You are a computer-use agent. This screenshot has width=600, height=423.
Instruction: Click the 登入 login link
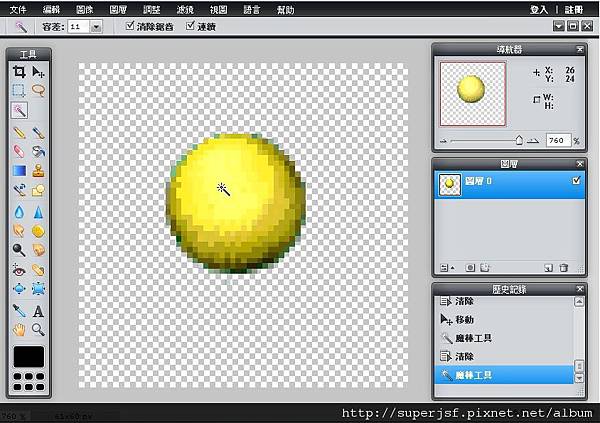click(539, 10)
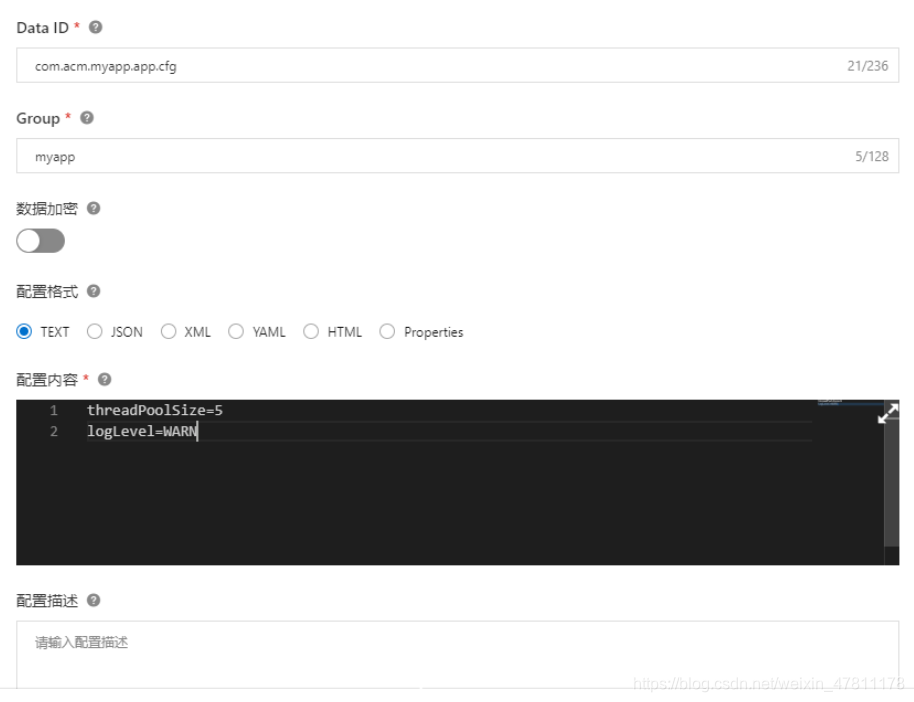Click the help icon next to 配置内容
The image size is (914, 702).
pyautogui.click(x=107, y=379)
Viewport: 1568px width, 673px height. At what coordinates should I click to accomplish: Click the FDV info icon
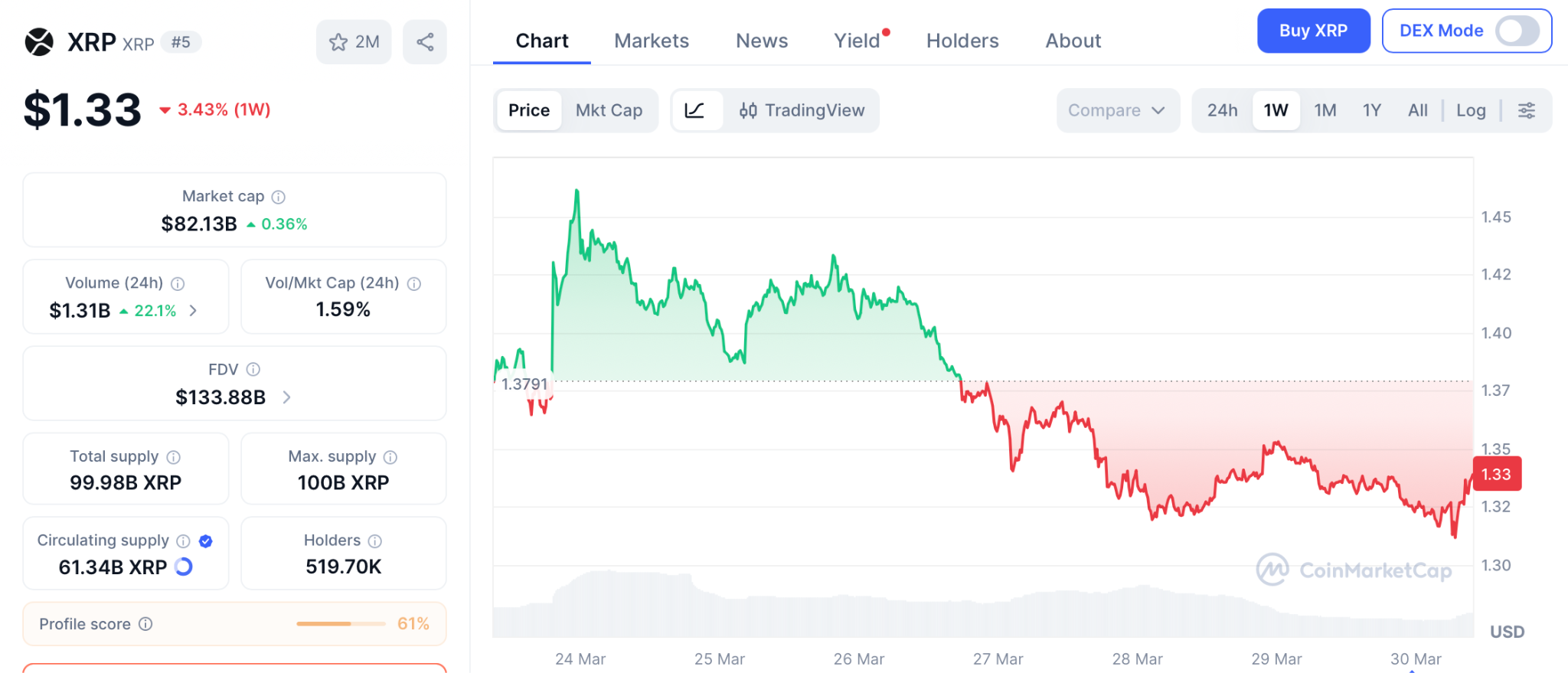pyautogui.click(x=253, y=370)
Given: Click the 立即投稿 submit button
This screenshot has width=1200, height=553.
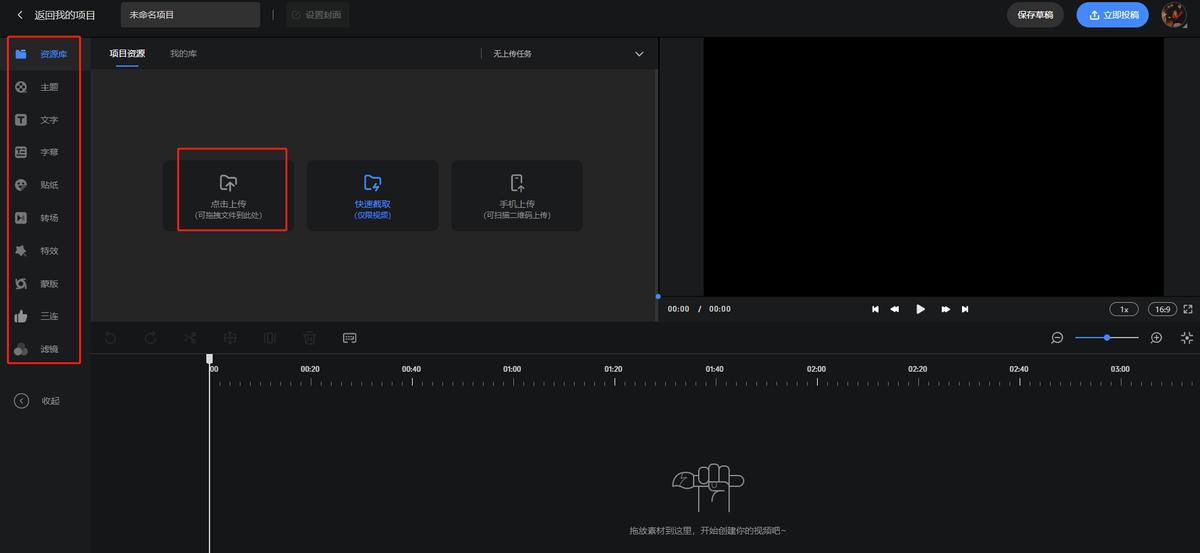Looking at the screenshot, I should [x=1112, y=15].
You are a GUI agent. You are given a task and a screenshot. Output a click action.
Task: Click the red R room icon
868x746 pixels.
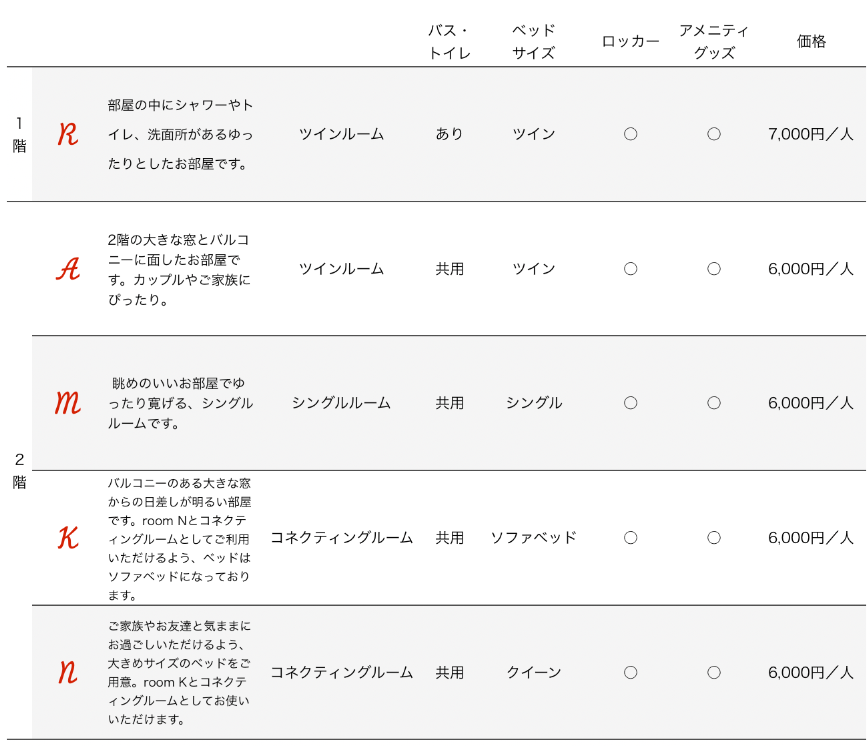(x=68, y=134)
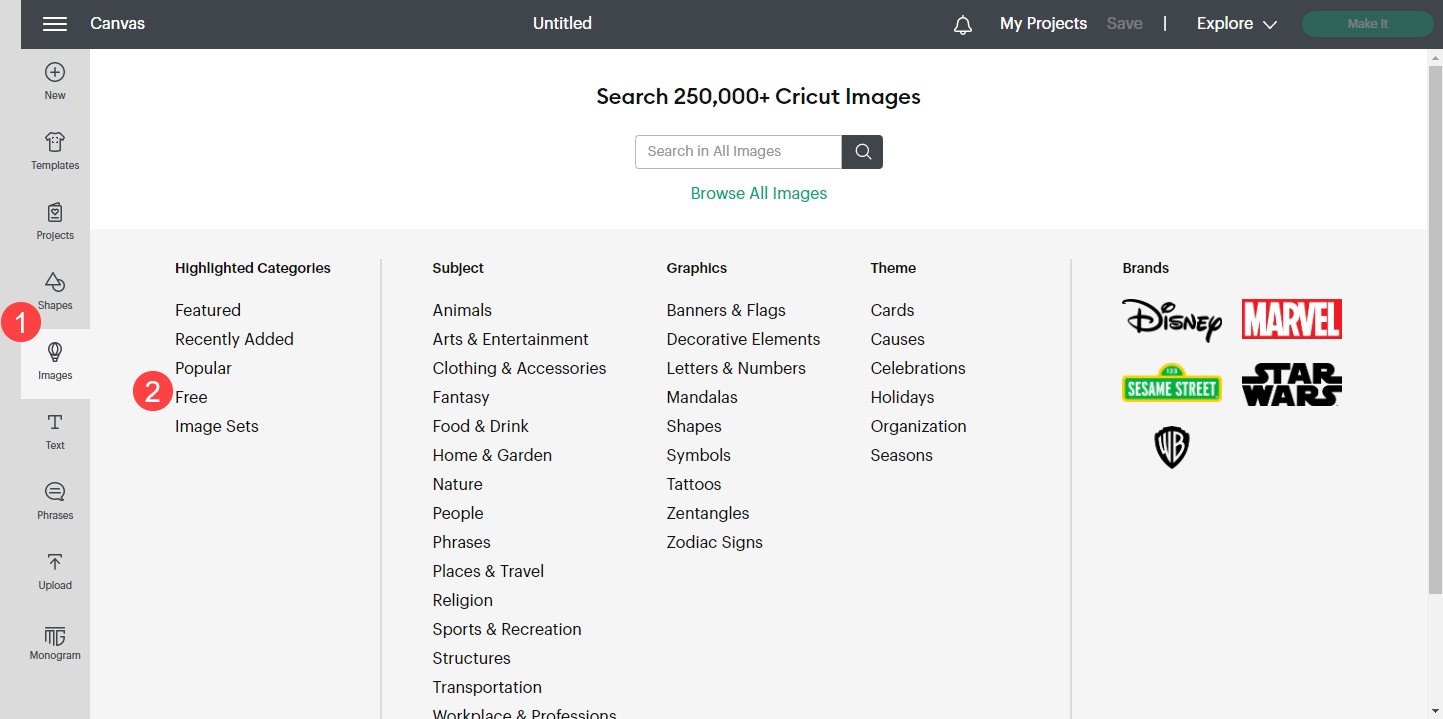Click the Search in All Images field
The width and height of the screenshot is (1443, 719).
[738, 152]
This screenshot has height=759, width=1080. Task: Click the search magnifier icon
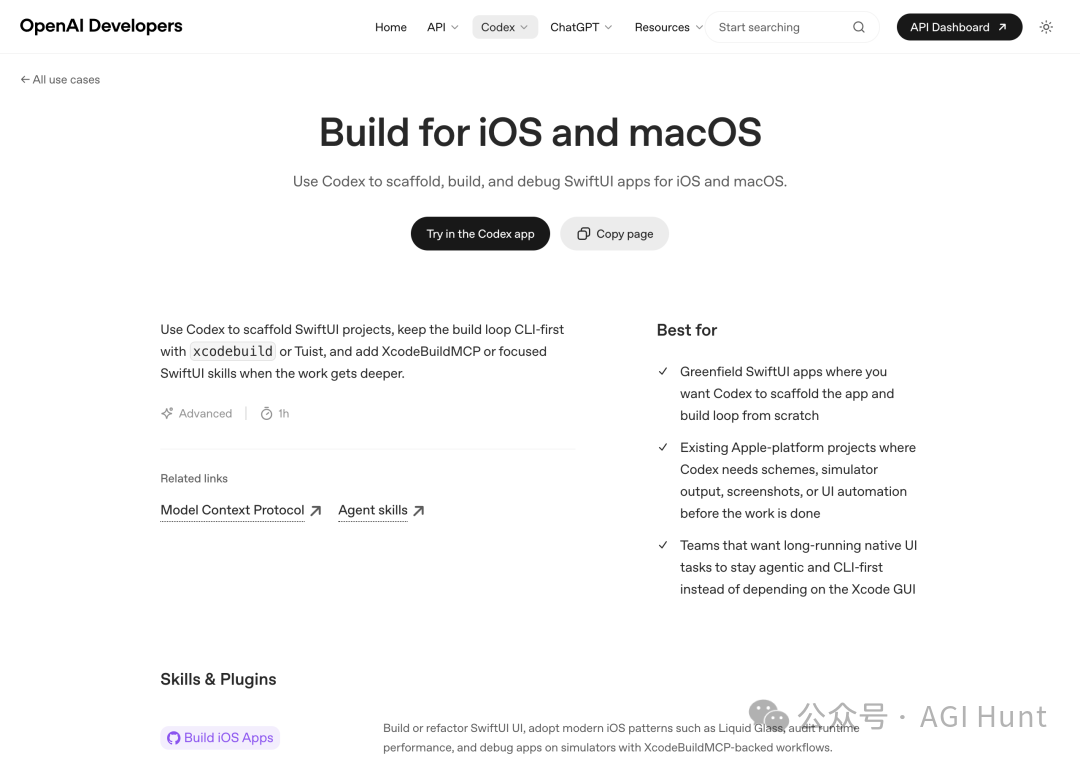pos(858,27)
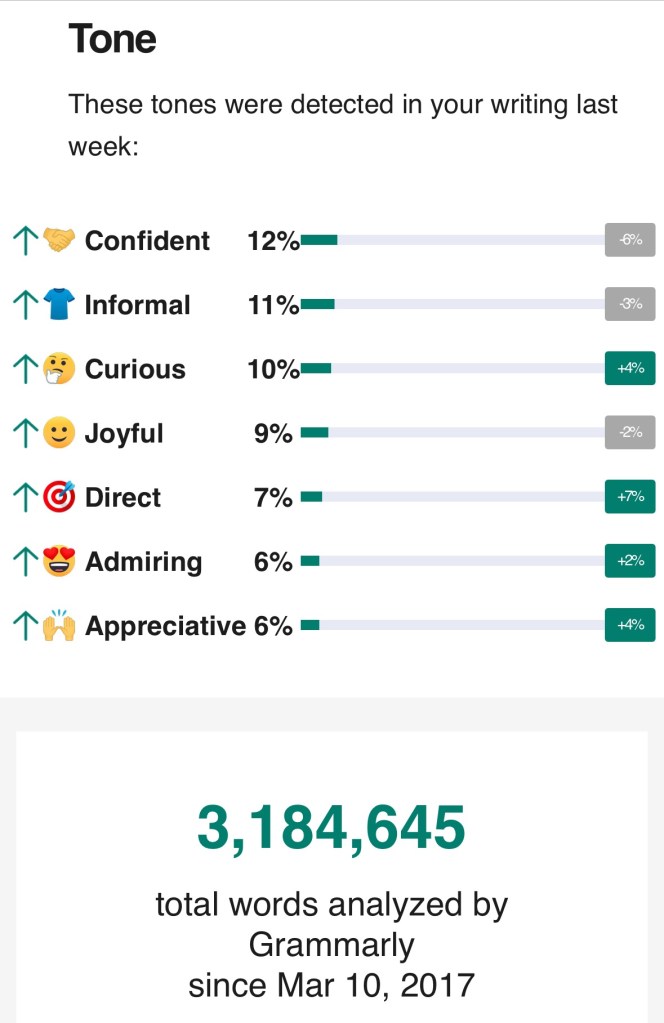The width and height of the screenshot is (664, 1023).
Task: Select the smiley face Joyful icon
Action: click(60, 433)
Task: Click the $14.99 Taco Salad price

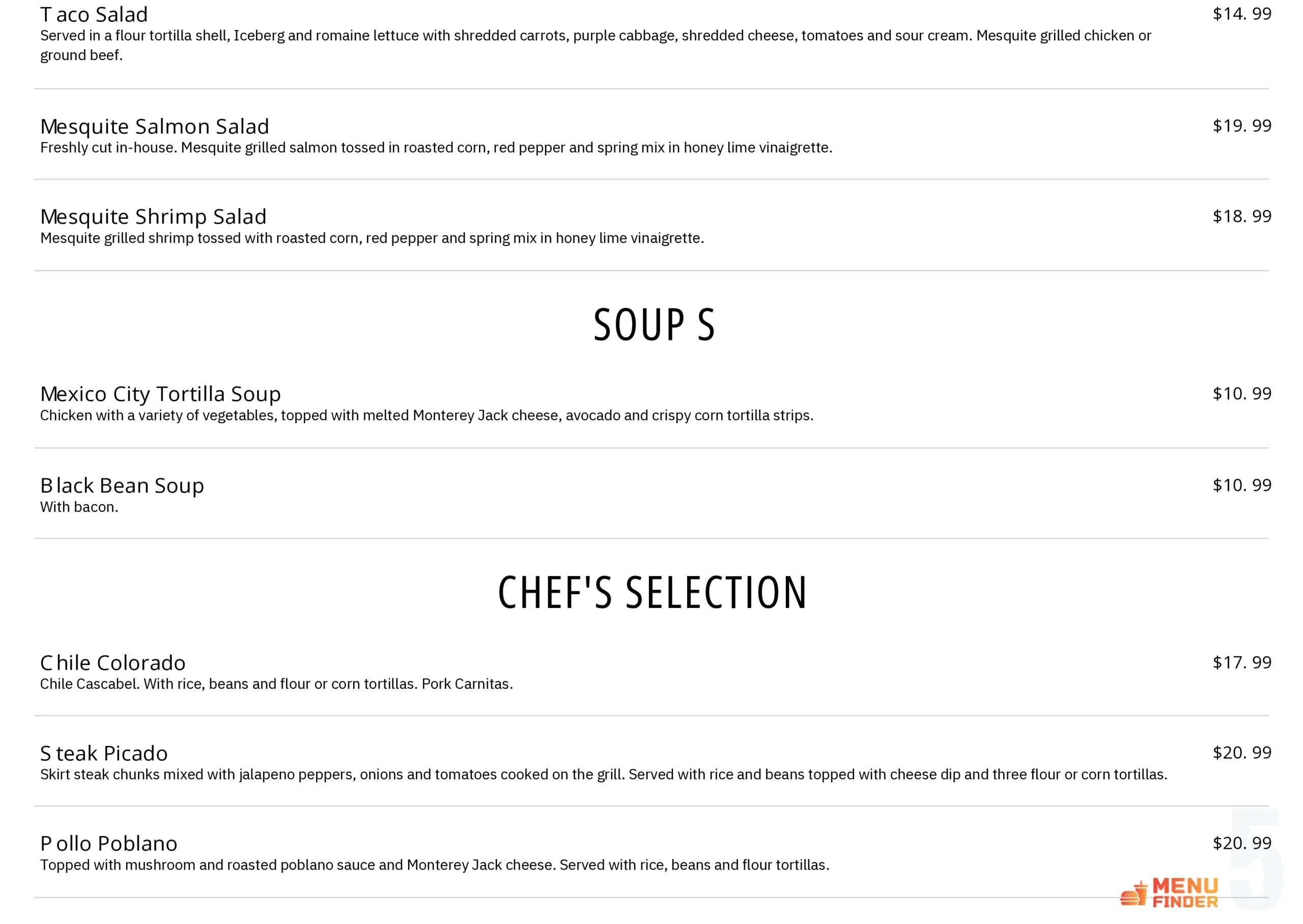Action: pyautogui.click(x=1241, y=14)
^^^^
Work to complete:
Copy out every line of the data above, taking care to leave the pictures out.

Response area:
You are a computer-use agent. This screenshot has width=600, height=423.
Instruction: Click the 登入 login link
click(539, 10)
Click the help icon next to 配置内容
The image size is (914, 702).
pyautogui.click(x=107, y=379)
Viewport: 1568px width, 673px height. At what coordinates should I click to accomplish: Click the FDV info icon
pyautogui.click(x=253, y=370)
Given: Click the 立即投稿 submit button
This screenshot has width=1200, height=553.
Looking at the screenshot, I should [x=1112, y=15].
You are a GUI agent. You are given a task and a screenshot. Output a click action.
Task: Click the red R room icon
868x746 pixels.
(x=68, y=134)
Click the Search in All Images field
The width and height of the screenshot is (1443, 719).
[738, 152]
This screenshot has height=759, width=1080. Task: Click the search magnifier icon
pos(858,27)
The width and height of the screenshot is (664, 1023).
Task: Select the smiley face Joyful icon
Action: click(60, 433)
Task: Click the $14.99 Taco Salad price

Action: pyautogui.click(x=1241, y=14)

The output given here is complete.